So today was the big day – Bandages off and pathology report.
My drains were taken out last Monday, which is just as well really cos i kept catching them on baby gates and my feet and god knows what else. I’m far too clumsy to have great big tubes hanging from both sides.
My best friend came with me, She is an Intensive Care Nurse and has a end of life specialization (I know optimistic aren’t i!) but I figure if anything I don’t understand she will be able to explain, and she tells it to me straight.
First things first was the bandages coming off. The surgeon was pretty pleased with the healing, and its all quite low and smooth so no worries there. I had the obligatory cry in the van on the way to the appointment so I wasn’t too upset during the appointment. It was weird to see the scars. Morbid fascination I suppose. I kept looking into the mirror but the breast nurse in there kept asking if there was an issue – which made me conscious of looking more. I thought Emma was going to say something to her about her manner at one point!
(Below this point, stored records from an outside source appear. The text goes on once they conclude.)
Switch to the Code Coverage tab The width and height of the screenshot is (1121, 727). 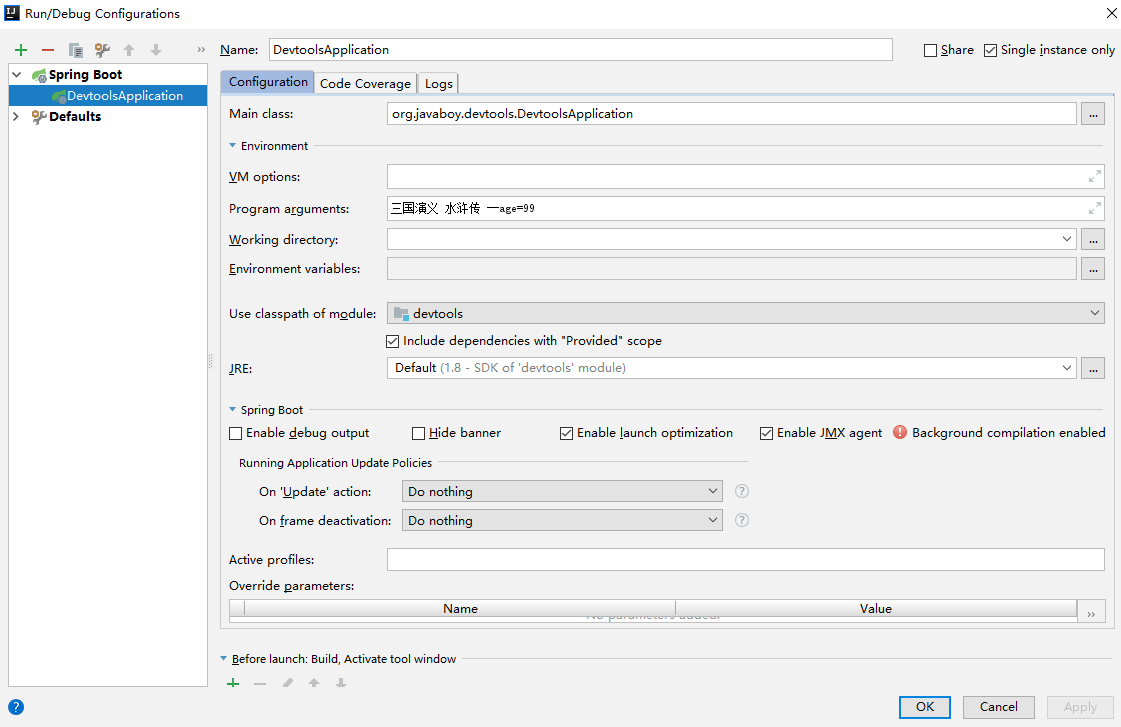pos(365,83)
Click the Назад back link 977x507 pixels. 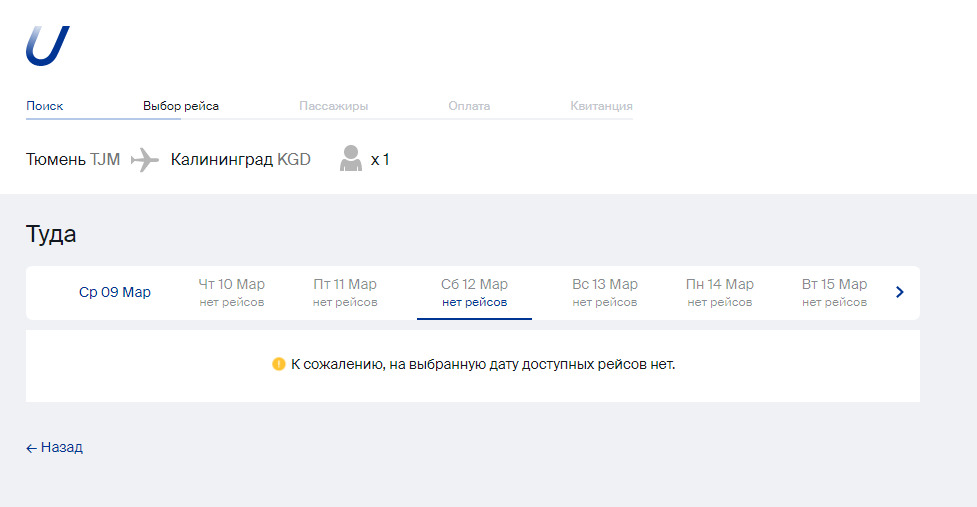pyautogui.click(x=54, y=447)
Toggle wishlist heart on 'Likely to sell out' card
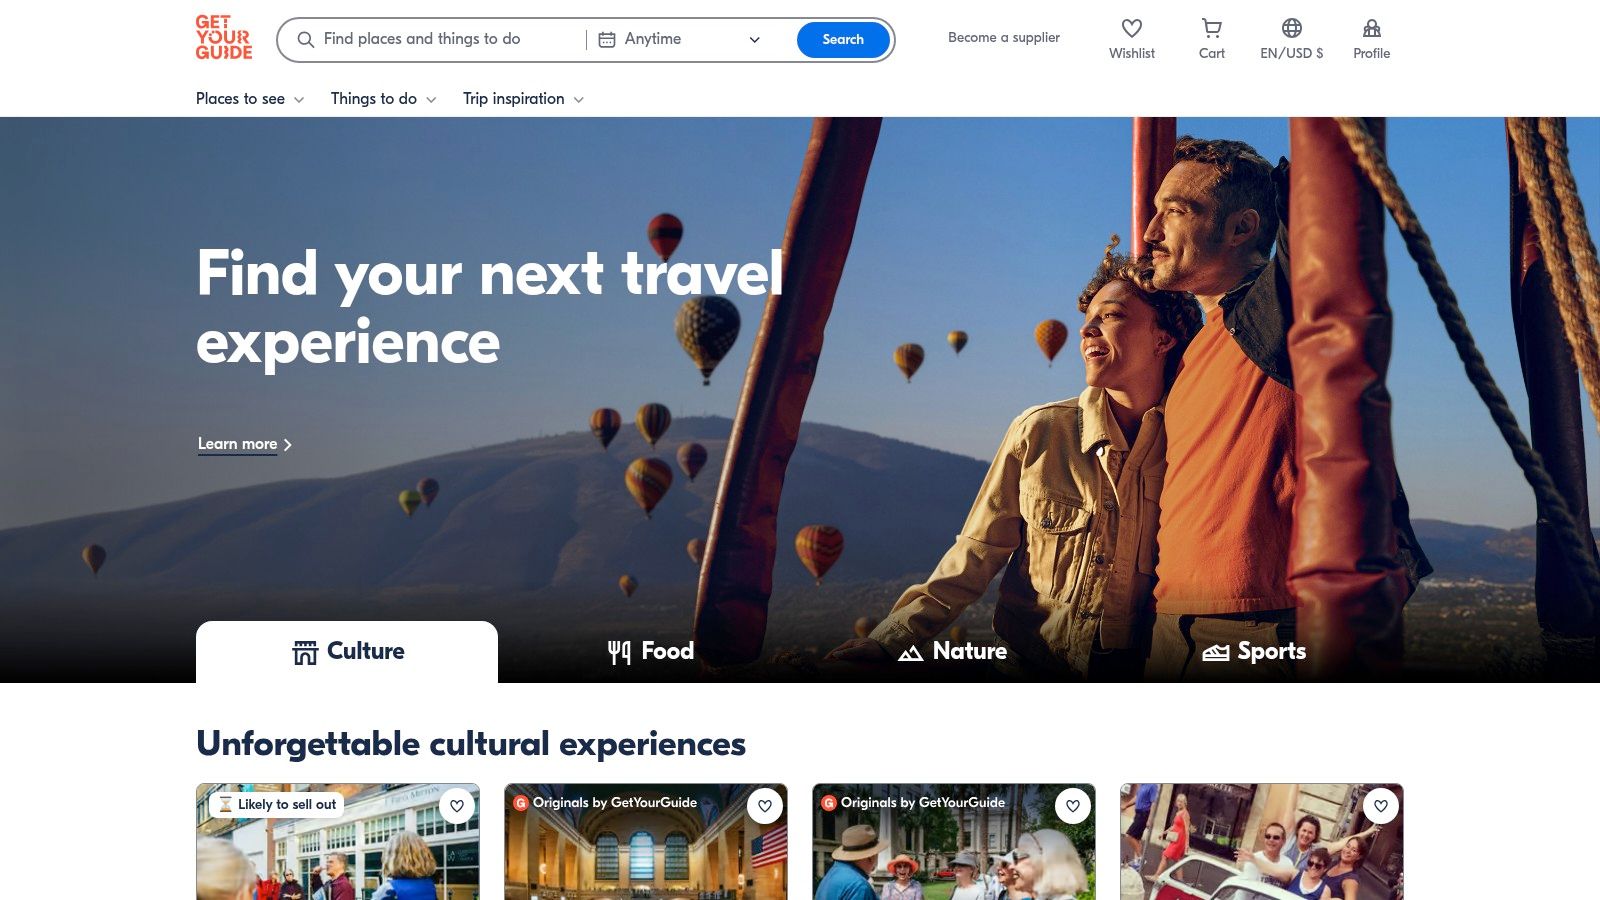Viewport: 1600px width, 900px height. pos(457,806)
Next came the pathology report…. deep breath… well it wasn’t as great as I hoped. Now basically this appointment means you go in, they tell you what the lab found – tell you Congratulations there is no sign of cancer, and off you go on your merry way, mentally marking every day off on a 5 year calendar waiting for your remission date…except well they didnt.
The underarm tumour was 8cm at removal, the primary breast tumor was 2mm… yes.. the same size at removal as it was at diagnosis the chemo had not affected it. Both were Grade 3 Stage 3 Invasive Ductual Carcinoma. 21 Lymph nodes removed – with all 21 showing signs of cancer scarring or active cancer. There was also evidence of cancer in my lymphatic and blood stream, then came the most worrying bit. There had also been a breach on my chest wall. So basically I have had 6 cycles of chemo, lymph nodes removed along with both breasts… and the cancer was still there.. well that sucks! Not sure how I feel about this.. it might take a few days of processing.
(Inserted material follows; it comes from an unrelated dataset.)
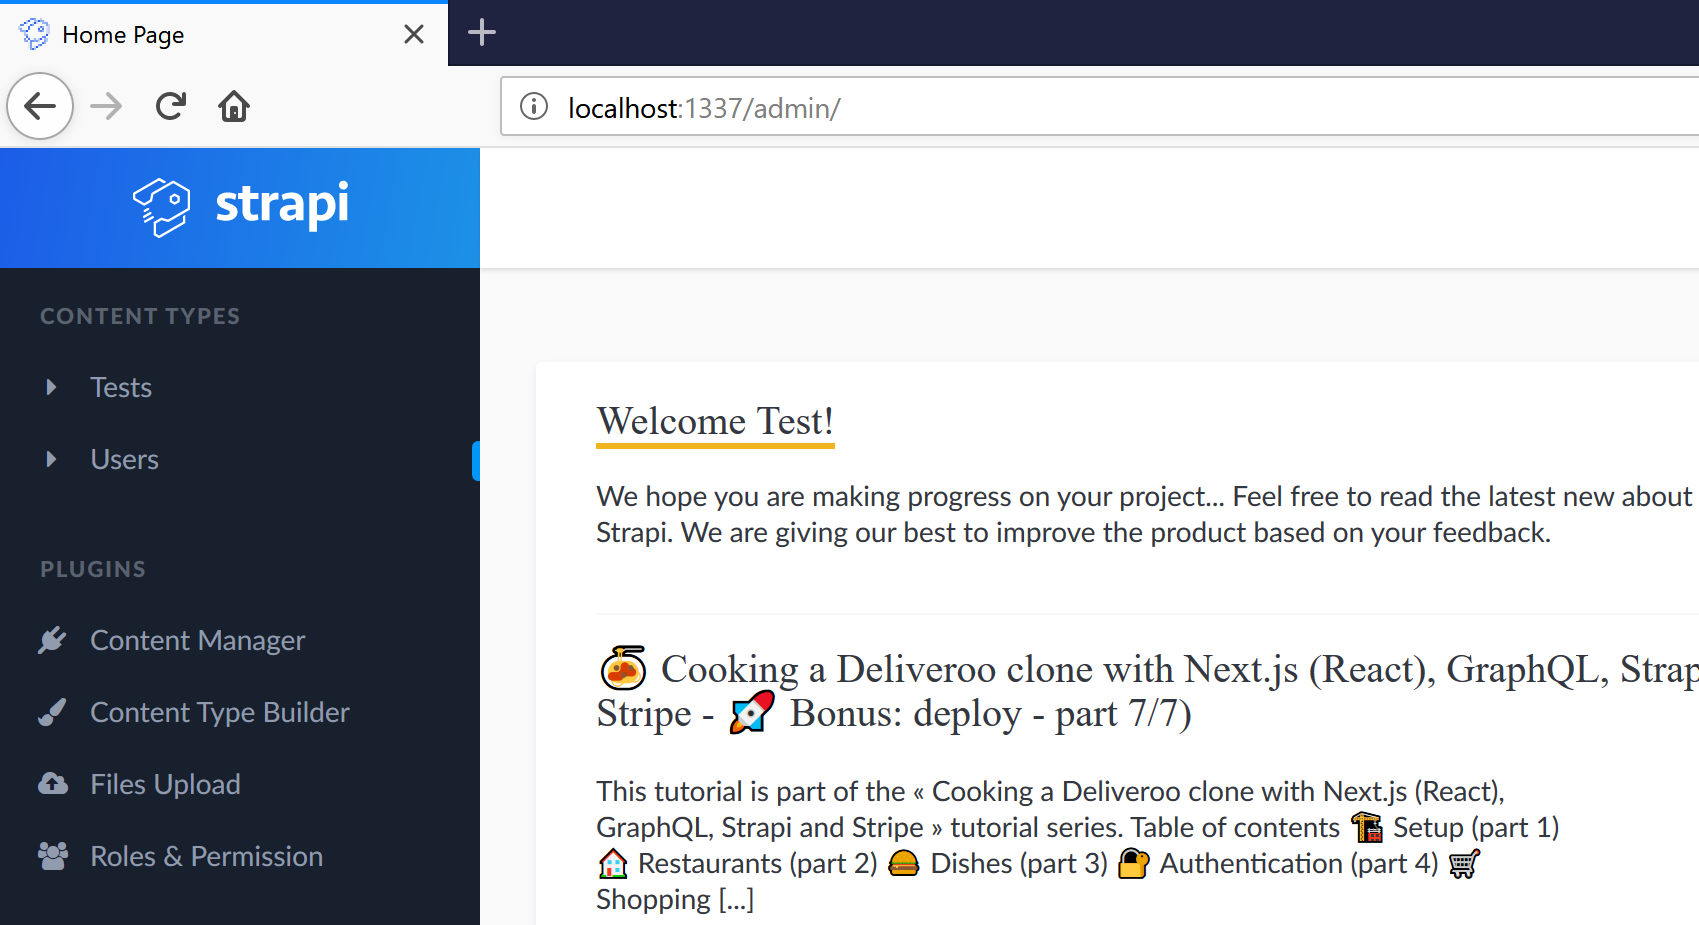This screenshot has height=925, width=1699.
Task: Open a new browser tab
Action: tap(481, 32)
Whilst I was trying to work out how I felt they decided that my chest area shouldn’t wibble wobble like a hot water bottle and that I needed some post op fluid draining. The nurse went off to do that whilst Emma and I did some more looking in the mirror.
Now Emma and I have found the Humour in my cancer right from the start, she was the first person I told (straight from the hospital – she got the manic panicky snotty Tracie… we had lots of tea and biscuits!) From Emma calling me a tit, then going ooh I cant do that, to likening me to Mrs Potato Head, its all helped to make everything a little more bearable. But today she outdid herself, it was an appointment that I’m sure the breast nurse will never forget and we were in tears of laughter
So we were discussing randomly about how a couple people Emma knew has since been diagnosed with cancers etc and how it had become more heard about. So I ask if she thought its because it IS more “common”, or there is better diagnostics? Emma’s response was that maybe its just more talked about now… and then came the fatal words
” Well yeah its just more heard about isnt it like lots of things that werent ever talked about before.. when you think about it”…. and at this point Emma doesnt hear the breast nurse open the door and enter the room so finishes with “cancer is just like Incest”
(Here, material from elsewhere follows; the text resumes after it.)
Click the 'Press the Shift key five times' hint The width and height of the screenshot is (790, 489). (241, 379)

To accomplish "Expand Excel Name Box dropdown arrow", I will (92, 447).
The nurse draws back the curtain with the biggest look of WTF on her face, and thats it Emma and I are gone… tears rolling down my face and I can barely even speak. The nurse remains stoney faced.. which of course sets us off even more.. She jabs me with a huge needle, drains 150ml of fluid and is gone
I get dressed and its time to go, head is buzzing. We get outside and I say “its not great is it” no she admits, it could be better.
Think this might take a fair bit of thinking through and accepting.